The next work, Six Little Piano Pieces by Schönberg, was even more dramatically 20th-century in its contours. The composer’s signature sonorities were identifiable within the first five bars. This music often explores the threshold between sound and silence, and Biss made each sound-event — whether it was loud, soft, or silent — equally intelligible. In his skinny black suit and black shirt, with only one daring hint of self-expression coming through in the suit’s bright red lining, Biss was the picture of a modern avant-garde pianist, leaning thoughtfully into Schönberg’s tense rests and explosive single notes.

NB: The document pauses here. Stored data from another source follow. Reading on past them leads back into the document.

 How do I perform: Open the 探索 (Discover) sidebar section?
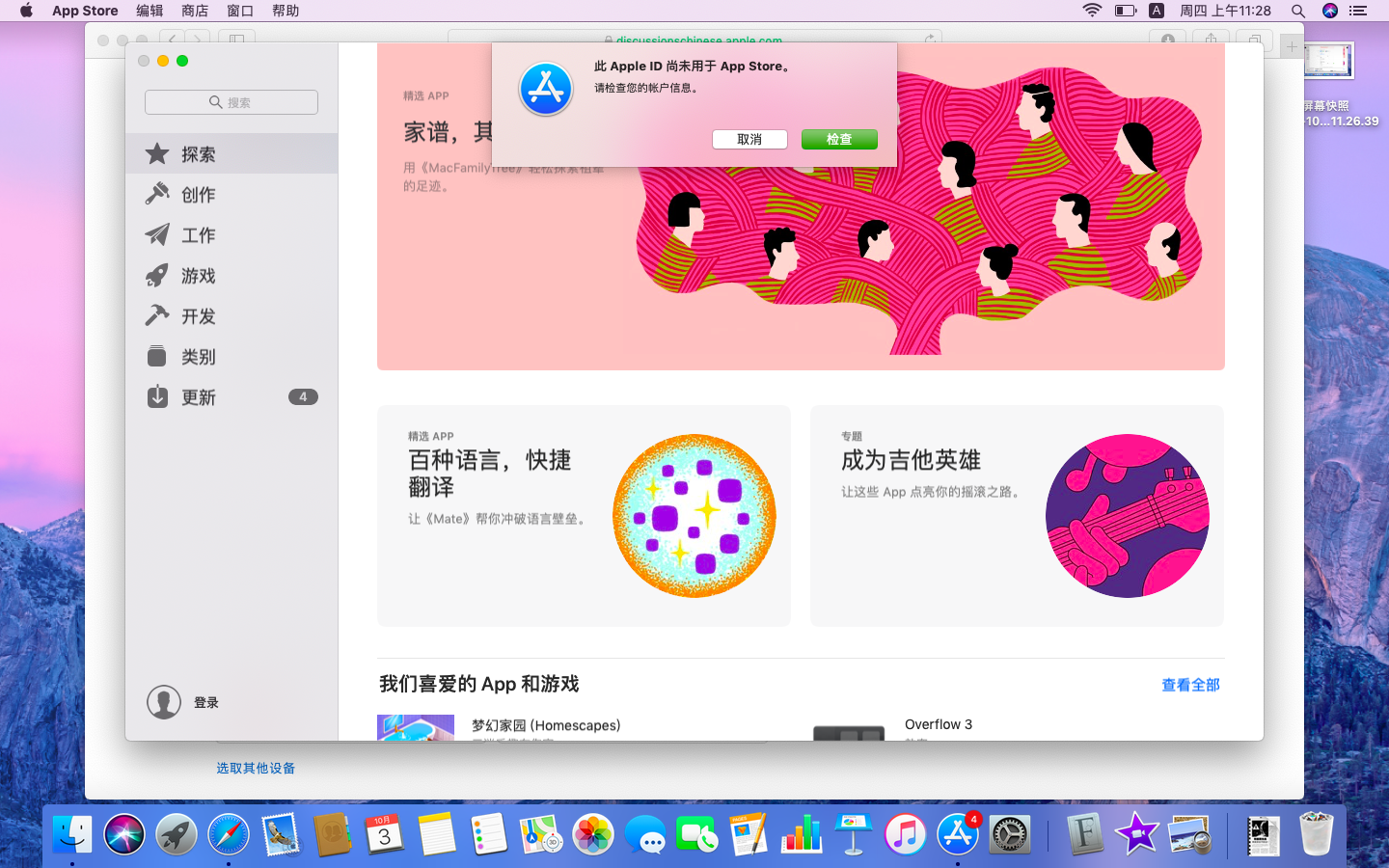click(x=198, y=154)
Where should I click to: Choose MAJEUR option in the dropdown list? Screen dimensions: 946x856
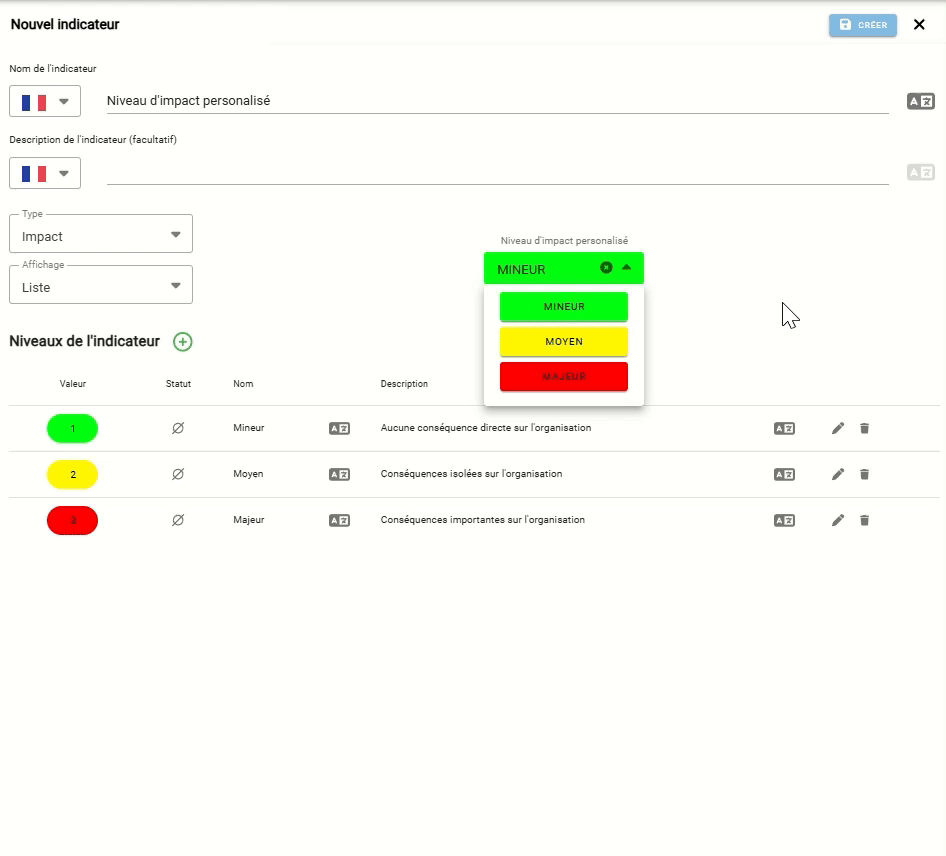564,377
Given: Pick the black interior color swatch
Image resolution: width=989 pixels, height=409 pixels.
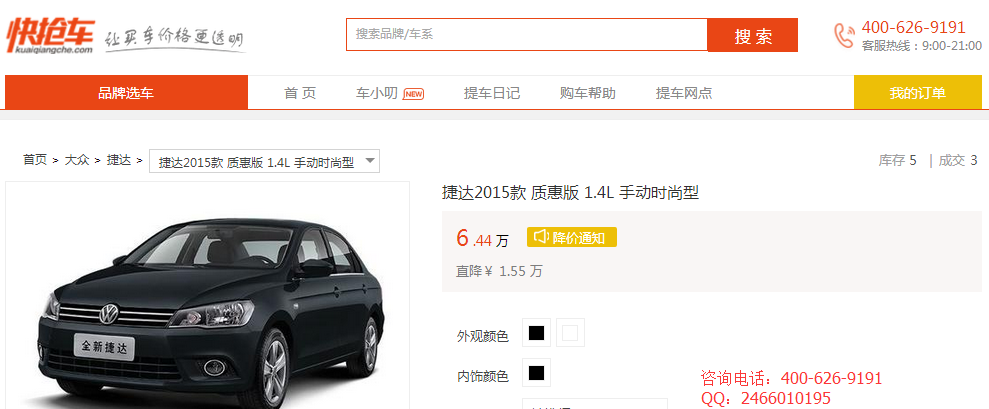Looking at the screenshot, I should (x=537, y=373).
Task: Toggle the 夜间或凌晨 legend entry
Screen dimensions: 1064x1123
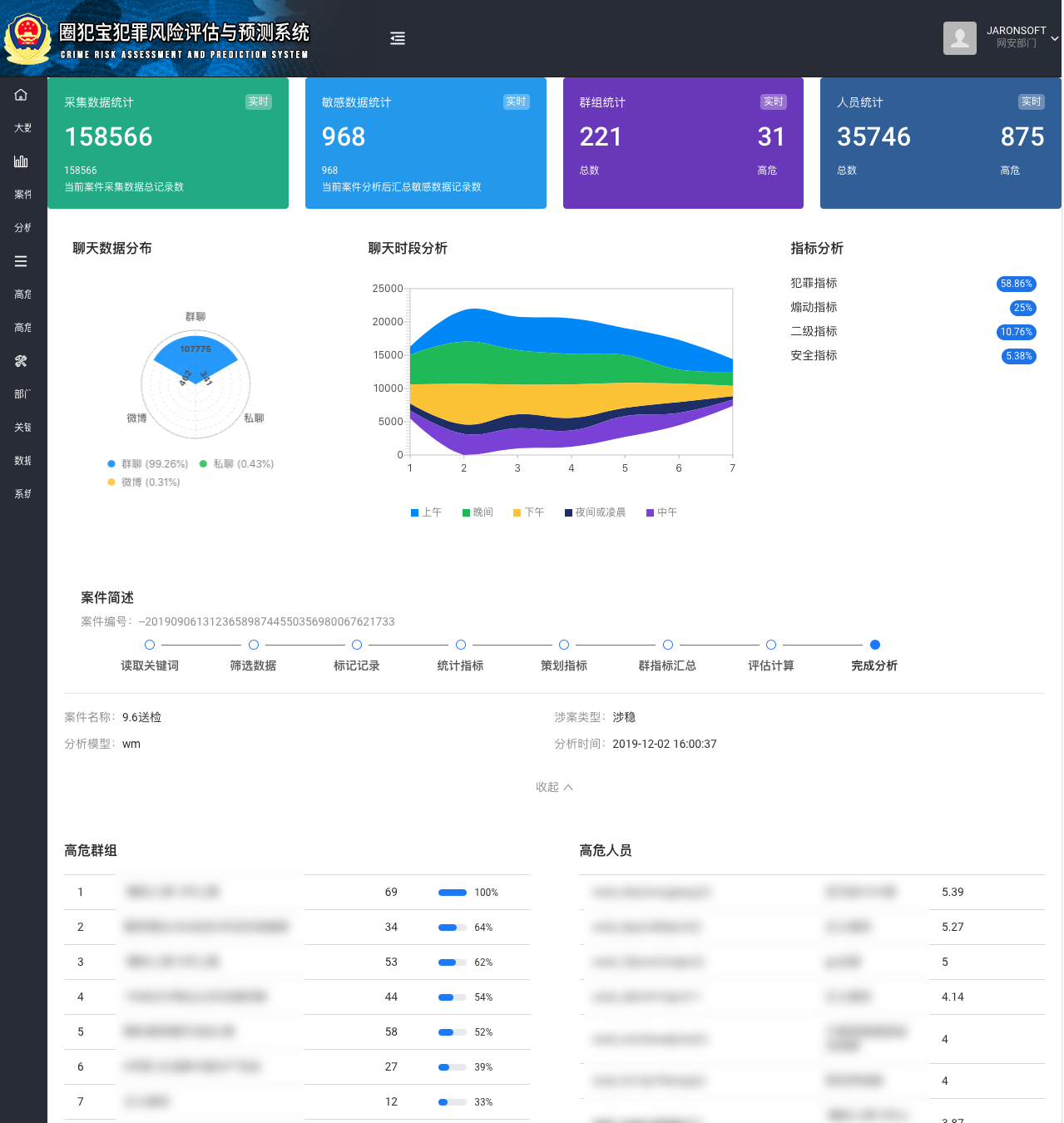Action: pos(595,512)
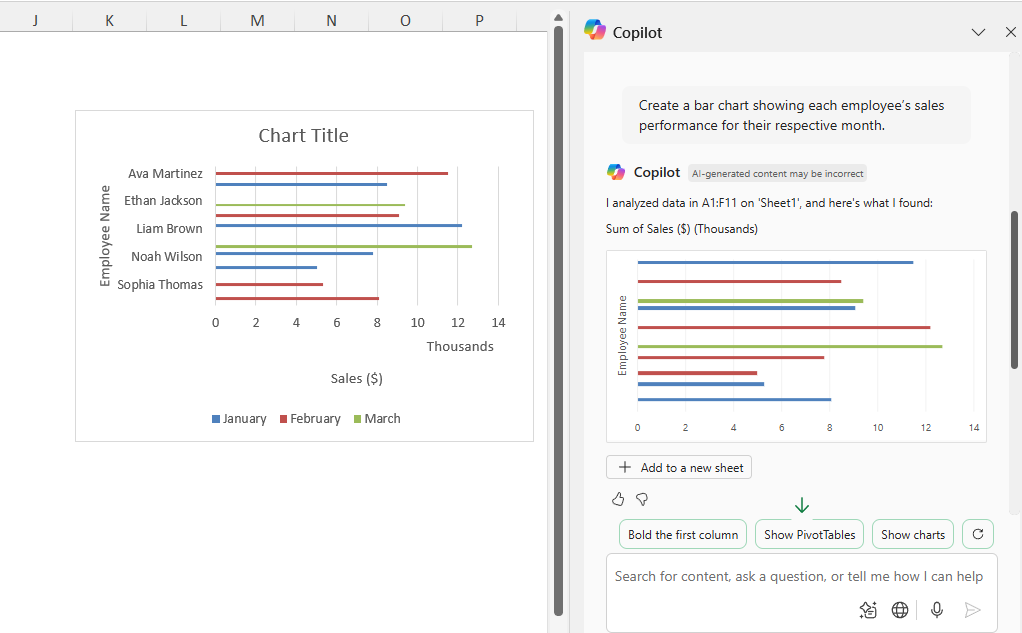This screenshot has width=1022, height=633.
Task: Close the Copilot side pane
Action: [x=1010, y=32]
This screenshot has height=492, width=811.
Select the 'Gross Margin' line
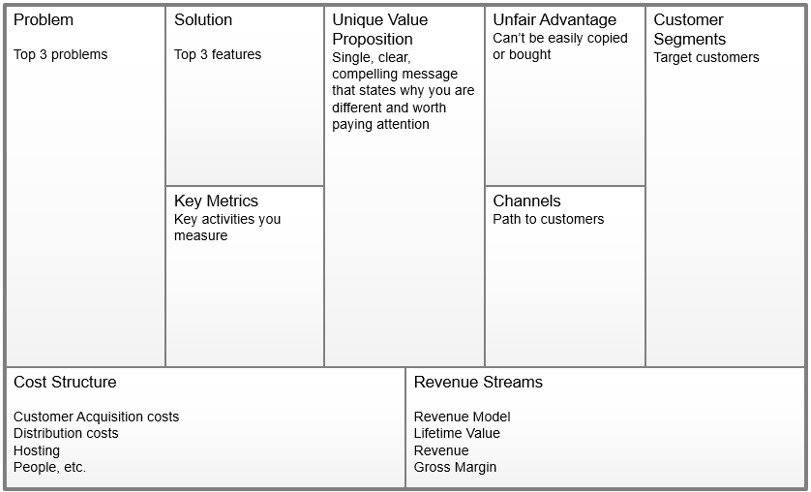coord(455,467)
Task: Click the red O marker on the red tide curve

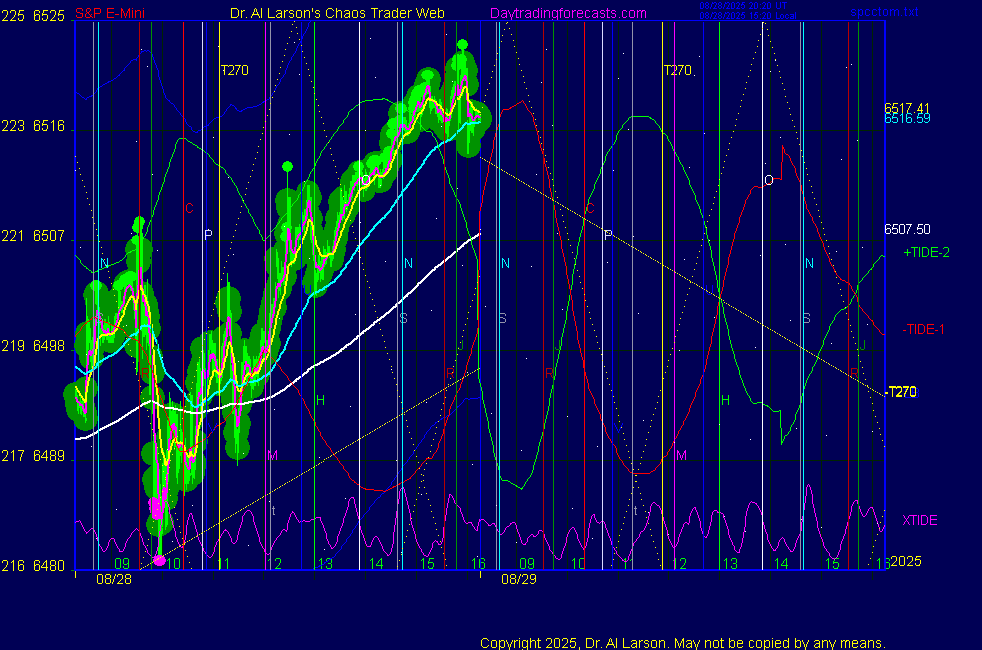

What these two very different 20th-century works did for the rest of the concert was sensitize the audience to musical structure as expressed in dynamics of tempo and volume. Biss has spoken in interviews about the way his mother, violinist Miriam Fried, coached him as a young man to breathe with the music, finding the shape of the harmonic development and entering into it with his body by deepening and synchronizing his breath. This focused deep breathing could be heard on and off throughout the concert, never as a distraction, but rather as a reminder of the total commitment being made to the music. In Beethoven’s Sonata No. 15 in D Major, Op. 28, the result was an exquisitely wrought build into an exceptionally balanced and integrated performance.

After the interval, Biss came back to play Franz Schubert’s late Sonata in A Major, Op. Posth. D. 959. This was the highlight of the evening, and brought to mind Biss’s splendid performance of Schumann with the Pittsburgh Symphony last year. Very few pianists of any age can carry the musical arguments of these complex works so gracefully.